COVID-19 and Me: Pamela Dunbar
Released on - 15/12/2020
My name is Pamela Dunbar. I qualified as an ODP in 2016 and worked at the Ayrshire Maternity Unit during the subsequent year, before moving to Manchester to work in anaesthetics at Salford Royal Hospital. Recently, I decided that I wanted to expand my skills and work in paediatrics, which prompted my move to Royal Manchester Children's Hospital in early 2020. It was very soon after starting here that we went through the first national lockdown.
This period caused much uncertainty for everybody; and perioperative staff were no exception.
Fortunately, being based in a children's hospital meant that my colleagues and I had more time to prepare for caring for COVID-19 patients. Training stations and workshops were set up in my department while the intensive care units and wards in our neighbouring adult hospital were quickly filling up with COVID-19 patients.
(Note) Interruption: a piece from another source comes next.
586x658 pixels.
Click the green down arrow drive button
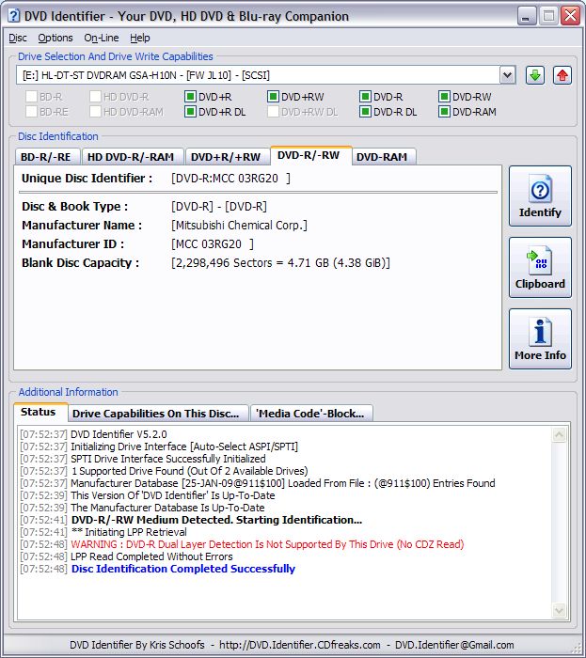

There was a very high demand for ventilators and critical care beds which led to our paediatric intensive care and recovery unit being transformed into a facility to treat adult COVID-19 patients. This required intense planning and advice from staff with critical care experience. Despite making preparations, we ended up not having to house any patients in paediatric theatre recovery. However, theatre staff did provide support to our critical care colleagues for a couple of weeks around Easter time when we had our first peak.
I was particularly apprehensive about being redeployed to ICU as I had only ever worked in theatre. There can often be plenty of confusion outside of the perioperative environment about the role of an ODP. This can be frustrating; however, I found informing the critical care nurses what skills I was competent in allowed me to be utilised most appropriately. Some of the jobs I did included helping to re-position patients, suctioning endotracheal tubes/ tracheostomies, taking samples from arterial lines, and completing observation charts and fluid balance charts.
Thankfully I did not feel pressured to do anything I was not competent at doing.
Lots of adjustments had to be made in our theatre department. Like every other hospital, elective operations were cancelled in response to the crisis the NHS was facing. We had to alter our shifts to fulfil the needs of our department at these unprecedented times. Elective surgery has reconvened now, but we have not returned to normal as we still wear PPE, ensure patients are swabbed for COVID-19, obey "clean air time" protocols following aerosol generating procedures and put extra measures in place to ensure the safety of our patients.
I found the most challenging part was trying to perform my duties whilst wearing full PPE. It left me dehydrated, fatigued and would often cause headaches. However, over time, we have all become accustomed to it and have learnt to accept the additional challenges we now face in order to protect ourselves, our colleagues and our patients.
The love and support the NHS and its staff have received this year from the public has been overwhelming and truly humbling. Many individuals have performed extraordinary acts of kindness and generosity to try and support front line workers through this challenging time, for which I will always be grateful.